Ahí está el Chelsea de Roman Abramovich, cuya relación estrecha con el gobierno ruso siempre ha levantado sospechas en medios sobre quién invierte en realidad en el equipo. Este verano, por ejemplo, el Chelsea se dio el lujo de recomprar la carta de Romelo Lukaku por mucho más dinero del que la vendió hace siete años.
Ahí está, también, el Paris Saint-Germain, propiedad de un fondo catarí vinculado con el gobierno de ese país, capaz de juntar al tridente más poderoso del planeta –Messi, Mbappé y Neymar– para hacerlo jugar en una liga que no es considerada de las principales del continente.
Y por último el Manchester City, también propiedad de un fondo, éste de los Emiratos Árabes Unidos. Con el mejor entrenador del planeta, y con cofres ilimitados, el City se puede dar el lujo de tener casi dos equipos completos, uno para cada competencia importante.
Esto se debe a varios factores. Uno, el futbol es poder. Quien controla los derechos televisivos –en el caso de la Liga Francesa, donde juega el PSG, es también una paraestatal catarí la dueña de ellos– controla al público. Quien controla al público controla a la FIFA. Y quien controla a la FIFA controla al deporte más lucrativo del planeta.
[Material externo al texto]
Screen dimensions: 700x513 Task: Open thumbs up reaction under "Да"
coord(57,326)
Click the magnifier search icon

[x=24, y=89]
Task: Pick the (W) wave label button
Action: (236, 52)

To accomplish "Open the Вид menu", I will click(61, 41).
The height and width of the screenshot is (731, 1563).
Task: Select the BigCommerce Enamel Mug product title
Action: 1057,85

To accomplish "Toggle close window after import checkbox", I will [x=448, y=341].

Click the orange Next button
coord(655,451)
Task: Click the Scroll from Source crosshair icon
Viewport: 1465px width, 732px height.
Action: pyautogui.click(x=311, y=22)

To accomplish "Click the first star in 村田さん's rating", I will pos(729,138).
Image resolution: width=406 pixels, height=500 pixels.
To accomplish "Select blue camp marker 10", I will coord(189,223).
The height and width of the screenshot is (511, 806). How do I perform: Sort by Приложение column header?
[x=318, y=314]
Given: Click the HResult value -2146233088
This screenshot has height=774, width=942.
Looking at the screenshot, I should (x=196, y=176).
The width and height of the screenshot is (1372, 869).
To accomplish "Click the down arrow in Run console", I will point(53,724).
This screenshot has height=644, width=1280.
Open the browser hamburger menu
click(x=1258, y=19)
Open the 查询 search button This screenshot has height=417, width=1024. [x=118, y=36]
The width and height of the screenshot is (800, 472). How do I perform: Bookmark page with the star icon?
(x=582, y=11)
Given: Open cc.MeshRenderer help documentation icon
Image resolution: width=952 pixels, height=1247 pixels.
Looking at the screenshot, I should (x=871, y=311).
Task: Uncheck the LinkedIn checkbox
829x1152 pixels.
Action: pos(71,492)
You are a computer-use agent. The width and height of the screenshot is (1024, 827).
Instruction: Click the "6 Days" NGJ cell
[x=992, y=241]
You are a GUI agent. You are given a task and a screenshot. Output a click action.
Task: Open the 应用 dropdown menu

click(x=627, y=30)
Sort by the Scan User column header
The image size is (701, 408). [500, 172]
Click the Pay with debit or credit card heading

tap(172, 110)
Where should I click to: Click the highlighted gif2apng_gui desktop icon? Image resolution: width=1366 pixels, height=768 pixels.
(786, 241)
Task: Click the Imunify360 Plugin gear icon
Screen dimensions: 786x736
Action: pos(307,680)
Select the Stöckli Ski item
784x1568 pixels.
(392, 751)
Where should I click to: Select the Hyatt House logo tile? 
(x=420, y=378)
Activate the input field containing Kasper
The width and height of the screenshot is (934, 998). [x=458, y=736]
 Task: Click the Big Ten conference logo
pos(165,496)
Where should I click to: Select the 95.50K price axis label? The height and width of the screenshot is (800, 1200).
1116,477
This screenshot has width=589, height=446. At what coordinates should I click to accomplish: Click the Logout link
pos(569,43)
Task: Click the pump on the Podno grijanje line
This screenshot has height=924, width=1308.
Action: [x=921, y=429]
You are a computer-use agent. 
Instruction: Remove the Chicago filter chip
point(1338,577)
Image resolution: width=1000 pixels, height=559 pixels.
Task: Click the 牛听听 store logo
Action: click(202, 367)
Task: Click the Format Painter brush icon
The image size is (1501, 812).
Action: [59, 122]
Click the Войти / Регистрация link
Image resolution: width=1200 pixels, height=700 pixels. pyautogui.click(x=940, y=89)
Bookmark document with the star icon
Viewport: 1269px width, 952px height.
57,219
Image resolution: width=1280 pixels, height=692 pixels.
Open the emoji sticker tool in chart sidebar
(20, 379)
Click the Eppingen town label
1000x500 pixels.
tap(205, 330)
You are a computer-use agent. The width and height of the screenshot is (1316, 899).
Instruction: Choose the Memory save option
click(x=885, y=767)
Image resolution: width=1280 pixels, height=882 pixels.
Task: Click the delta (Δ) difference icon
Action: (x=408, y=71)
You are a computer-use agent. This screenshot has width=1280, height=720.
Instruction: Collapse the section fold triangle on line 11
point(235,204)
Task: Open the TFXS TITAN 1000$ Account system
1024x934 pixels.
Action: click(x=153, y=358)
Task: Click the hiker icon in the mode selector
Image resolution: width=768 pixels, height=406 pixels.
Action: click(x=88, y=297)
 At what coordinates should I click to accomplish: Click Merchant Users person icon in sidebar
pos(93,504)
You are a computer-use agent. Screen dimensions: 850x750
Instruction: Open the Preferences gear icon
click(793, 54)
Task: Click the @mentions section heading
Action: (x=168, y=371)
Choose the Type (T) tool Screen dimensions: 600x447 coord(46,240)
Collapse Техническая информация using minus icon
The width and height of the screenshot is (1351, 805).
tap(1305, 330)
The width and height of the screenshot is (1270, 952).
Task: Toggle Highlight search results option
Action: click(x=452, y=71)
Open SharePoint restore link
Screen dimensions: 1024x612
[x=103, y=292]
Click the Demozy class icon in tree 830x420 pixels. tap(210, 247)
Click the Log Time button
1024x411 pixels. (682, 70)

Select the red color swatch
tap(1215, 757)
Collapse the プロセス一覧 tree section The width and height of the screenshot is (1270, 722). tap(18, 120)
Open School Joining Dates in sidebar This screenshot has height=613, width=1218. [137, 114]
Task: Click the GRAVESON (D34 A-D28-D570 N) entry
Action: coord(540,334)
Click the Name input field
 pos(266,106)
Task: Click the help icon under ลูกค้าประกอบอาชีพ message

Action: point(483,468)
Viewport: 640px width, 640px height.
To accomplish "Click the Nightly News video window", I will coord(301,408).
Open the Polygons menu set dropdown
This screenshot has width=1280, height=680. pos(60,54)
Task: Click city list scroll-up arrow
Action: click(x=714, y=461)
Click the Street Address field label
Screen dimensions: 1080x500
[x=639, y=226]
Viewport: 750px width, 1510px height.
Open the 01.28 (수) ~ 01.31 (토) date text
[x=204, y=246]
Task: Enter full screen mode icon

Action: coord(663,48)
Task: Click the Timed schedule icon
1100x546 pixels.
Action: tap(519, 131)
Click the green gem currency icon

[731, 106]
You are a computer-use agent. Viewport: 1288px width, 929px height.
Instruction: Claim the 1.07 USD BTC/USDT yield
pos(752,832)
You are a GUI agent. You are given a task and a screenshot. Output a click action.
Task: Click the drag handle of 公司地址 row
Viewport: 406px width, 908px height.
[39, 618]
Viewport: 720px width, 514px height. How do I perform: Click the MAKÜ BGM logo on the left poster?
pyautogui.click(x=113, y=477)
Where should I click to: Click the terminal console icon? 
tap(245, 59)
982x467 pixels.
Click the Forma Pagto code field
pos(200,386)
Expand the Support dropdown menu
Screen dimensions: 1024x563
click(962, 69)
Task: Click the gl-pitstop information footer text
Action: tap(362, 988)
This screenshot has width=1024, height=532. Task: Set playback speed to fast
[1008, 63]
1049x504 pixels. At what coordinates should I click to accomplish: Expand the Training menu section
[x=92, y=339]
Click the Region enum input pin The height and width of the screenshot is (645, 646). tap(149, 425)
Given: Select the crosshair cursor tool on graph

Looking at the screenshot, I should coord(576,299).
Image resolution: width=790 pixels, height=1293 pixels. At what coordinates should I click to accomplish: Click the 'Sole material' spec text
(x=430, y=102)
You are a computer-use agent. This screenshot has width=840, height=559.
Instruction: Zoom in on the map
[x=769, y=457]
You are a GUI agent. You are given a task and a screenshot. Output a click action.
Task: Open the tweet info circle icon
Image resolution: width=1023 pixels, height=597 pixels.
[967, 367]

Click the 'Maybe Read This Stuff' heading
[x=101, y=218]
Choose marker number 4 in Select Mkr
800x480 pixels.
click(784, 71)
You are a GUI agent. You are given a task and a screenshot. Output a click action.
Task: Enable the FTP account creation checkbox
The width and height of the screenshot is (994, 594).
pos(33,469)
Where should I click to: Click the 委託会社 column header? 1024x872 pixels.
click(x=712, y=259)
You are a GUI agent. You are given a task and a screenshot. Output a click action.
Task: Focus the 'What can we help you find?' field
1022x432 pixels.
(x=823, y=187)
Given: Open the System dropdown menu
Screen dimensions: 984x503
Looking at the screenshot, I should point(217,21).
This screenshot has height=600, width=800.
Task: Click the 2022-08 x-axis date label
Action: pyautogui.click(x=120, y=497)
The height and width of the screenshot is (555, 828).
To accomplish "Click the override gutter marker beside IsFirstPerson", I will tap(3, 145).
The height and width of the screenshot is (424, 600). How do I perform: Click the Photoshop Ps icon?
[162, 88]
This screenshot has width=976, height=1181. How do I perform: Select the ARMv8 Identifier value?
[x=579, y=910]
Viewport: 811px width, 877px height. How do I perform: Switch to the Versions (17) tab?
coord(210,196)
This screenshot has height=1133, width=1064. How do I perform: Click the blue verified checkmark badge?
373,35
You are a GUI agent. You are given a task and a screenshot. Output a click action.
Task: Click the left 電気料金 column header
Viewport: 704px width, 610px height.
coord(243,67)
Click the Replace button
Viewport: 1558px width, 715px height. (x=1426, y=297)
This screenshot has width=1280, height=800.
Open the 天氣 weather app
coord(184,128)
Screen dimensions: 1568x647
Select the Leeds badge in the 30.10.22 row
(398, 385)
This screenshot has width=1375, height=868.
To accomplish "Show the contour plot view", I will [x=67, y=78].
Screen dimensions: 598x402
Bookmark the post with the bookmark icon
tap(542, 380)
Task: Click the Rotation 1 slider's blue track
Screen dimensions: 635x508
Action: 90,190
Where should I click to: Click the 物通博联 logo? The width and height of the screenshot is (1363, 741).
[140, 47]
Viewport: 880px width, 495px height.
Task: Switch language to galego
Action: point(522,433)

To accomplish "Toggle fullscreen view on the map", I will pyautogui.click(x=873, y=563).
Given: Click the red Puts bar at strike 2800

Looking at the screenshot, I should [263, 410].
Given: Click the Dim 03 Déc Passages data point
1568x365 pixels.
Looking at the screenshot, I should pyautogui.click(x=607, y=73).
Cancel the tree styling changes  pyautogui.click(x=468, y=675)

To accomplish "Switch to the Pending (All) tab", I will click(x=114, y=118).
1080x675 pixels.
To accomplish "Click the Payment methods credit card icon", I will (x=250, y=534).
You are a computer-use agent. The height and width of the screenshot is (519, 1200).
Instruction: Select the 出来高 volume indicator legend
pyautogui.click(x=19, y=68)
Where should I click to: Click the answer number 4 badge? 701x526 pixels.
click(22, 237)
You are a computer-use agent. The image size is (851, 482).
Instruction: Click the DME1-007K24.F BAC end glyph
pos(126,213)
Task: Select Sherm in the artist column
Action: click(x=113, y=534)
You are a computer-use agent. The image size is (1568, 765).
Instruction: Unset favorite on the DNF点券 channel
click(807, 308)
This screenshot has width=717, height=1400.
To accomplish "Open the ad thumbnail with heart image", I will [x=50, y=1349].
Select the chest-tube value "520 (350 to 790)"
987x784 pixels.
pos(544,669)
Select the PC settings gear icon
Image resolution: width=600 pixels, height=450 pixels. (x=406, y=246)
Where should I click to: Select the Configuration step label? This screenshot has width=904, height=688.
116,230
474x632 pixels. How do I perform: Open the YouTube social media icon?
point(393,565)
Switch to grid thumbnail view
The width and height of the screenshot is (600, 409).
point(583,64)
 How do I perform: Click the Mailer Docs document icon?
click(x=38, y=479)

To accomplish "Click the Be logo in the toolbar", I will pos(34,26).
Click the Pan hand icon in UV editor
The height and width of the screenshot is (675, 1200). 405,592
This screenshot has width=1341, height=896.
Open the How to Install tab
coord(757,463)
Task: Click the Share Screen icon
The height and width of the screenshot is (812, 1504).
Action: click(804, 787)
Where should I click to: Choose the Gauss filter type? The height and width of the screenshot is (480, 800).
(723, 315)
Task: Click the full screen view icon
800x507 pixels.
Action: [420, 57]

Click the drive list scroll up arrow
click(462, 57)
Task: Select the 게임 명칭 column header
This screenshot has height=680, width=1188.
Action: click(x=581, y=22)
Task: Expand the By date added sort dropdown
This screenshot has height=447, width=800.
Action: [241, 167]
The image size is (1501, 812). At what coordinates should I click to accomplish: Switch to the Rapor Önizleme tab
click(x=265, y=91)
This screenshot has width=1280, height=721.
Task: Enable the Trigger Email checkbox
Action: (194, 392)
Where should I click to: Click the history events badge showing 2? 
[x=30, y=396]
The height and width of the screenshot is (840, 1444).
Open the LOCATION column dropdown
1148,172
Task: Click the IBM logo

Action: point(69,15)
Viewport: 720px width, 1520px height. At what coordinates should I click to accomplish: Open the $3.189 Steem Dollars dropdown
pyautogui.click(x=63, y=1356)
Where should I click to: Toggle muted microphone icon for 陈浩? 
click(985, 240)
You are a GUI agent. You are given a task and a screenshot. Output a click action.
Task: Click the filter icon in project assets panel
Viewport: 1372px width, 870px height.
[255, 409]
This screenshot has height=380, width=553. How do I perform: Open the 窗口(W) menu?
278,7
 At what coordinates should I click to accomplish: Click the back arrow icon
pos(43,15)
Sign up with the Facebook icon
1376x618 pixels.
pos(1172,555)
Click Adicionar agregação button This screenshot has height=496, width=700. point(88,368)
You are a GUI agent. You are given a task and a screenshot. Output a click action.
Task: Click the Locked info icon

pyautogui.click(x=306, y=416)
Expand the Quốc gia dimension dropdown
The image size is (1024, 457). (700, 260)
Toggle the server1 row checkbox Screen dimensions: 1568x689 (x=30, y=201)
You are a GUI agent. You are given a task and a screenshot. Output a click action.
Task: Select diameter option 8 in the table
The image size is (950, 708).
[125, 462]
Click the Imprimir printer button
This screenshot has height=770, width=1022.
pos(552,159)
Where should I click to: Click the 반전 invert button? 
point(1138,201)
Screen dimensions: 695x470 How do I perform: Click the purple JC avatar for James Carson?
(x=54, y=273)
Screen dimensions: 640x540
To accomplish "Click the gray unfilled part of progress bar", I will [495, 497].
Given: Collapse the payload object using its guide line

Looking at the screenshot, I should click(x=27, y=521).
Otro es el apetito por el show. En nuestros tiempos hiperconectados, la competencia es en parte por ganar trofeos, pero también por ganar likes. Por eso se ha llegado al extremo de que el anuncio de fichajes sea tan importante como la pelota misma: cada verano e invierno los tres principales clubes compiten para ver quién paga más por la estrella del momento, la necesiten o no. En esta subasta permanente no hay quien compita fuera de ellos tres –y el Chelsea, de hecho, está en un lejano tercer lugar. No importa que el jugador sea innecesario en el campo, es necesario en la red. Los likes derivan en camisetas, en fanáticos, en dinero y en reconocimiento de marca.
Y, tercero, el futbol –otra vez– es poder. Pensemos en el Mundial de 2022, a celebrarse en Catar el próximo año. No sólo se modificará, por primera vez en la historia moderna del deporte, el calendario para que se pueda jugar a final de año, sino que la justa internacional más reciente se convertirá en la celebración de un Estado denunciado en medios durante años por su historial de derechos humanos.
Pero con dinero baila el perro. O, en este caso, con dinero se mueve la pelota.